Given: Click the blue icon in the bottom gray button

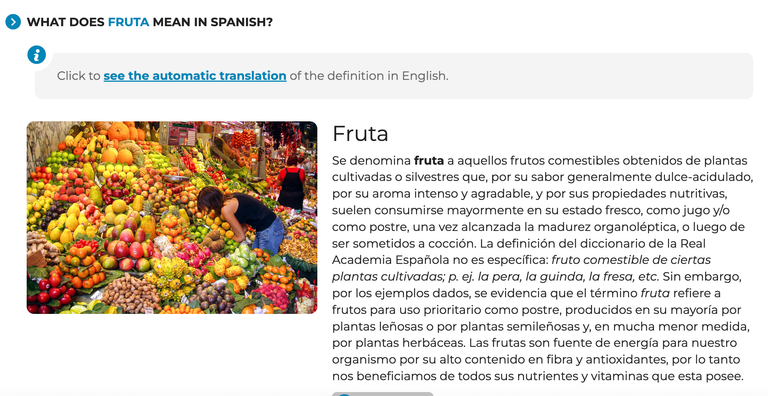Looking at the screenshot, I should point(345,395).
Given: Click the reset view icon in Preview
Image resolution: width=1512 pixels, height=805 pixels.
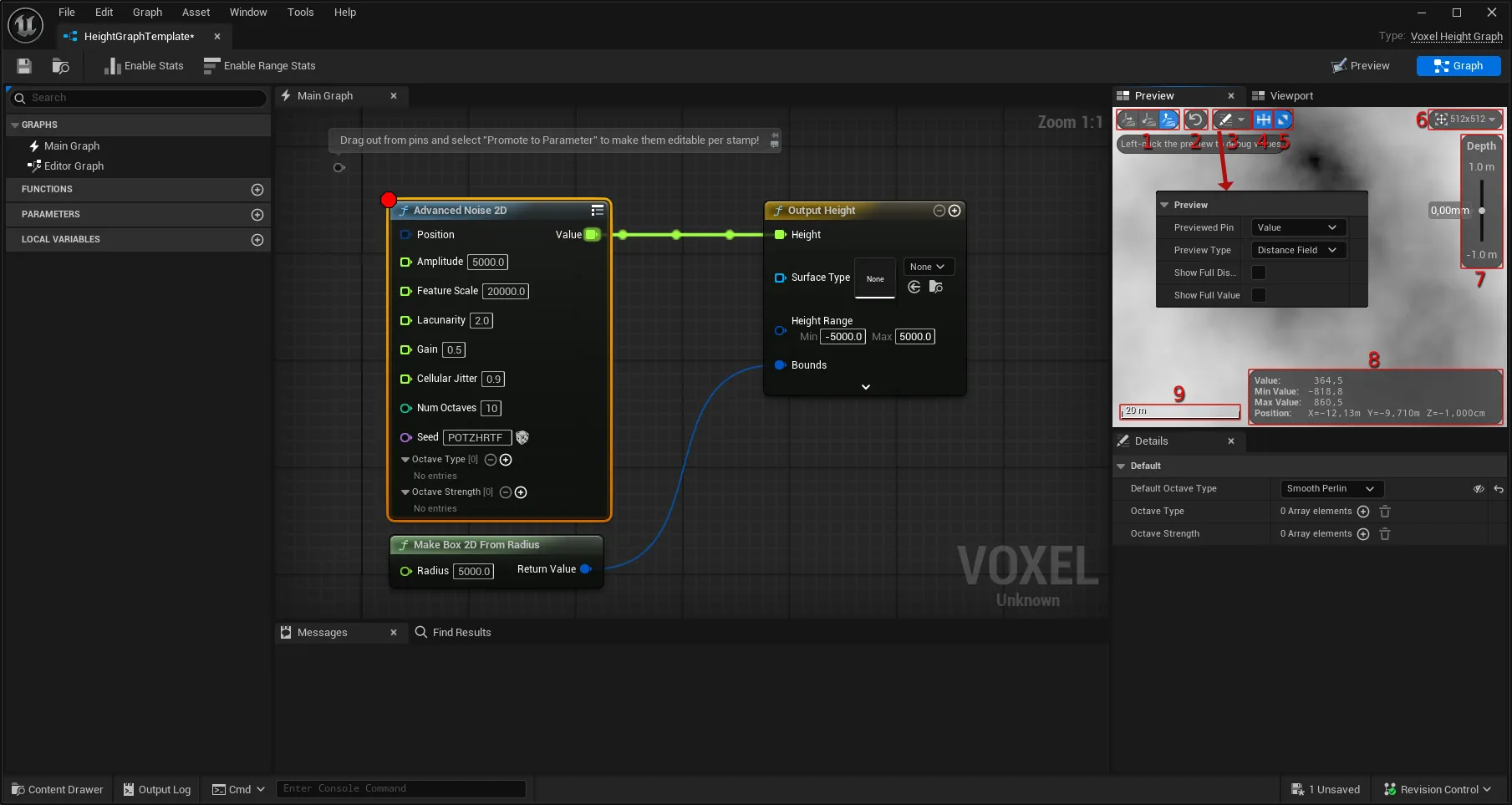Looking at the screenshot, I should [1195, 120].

★ ★ ★ ★ ★ ★ ★

Leave every picture out and copy precisely the lines from the one containing "Given: Click the reset view icon in Preview" through the last line of the data above, both ends included.

RESPONSE AREA:
Given: Click the reset view icon in Preview
Image resolution: width=1512 pixels, height=805 pixels.
Looking at the screenshot, I should [1195, 120].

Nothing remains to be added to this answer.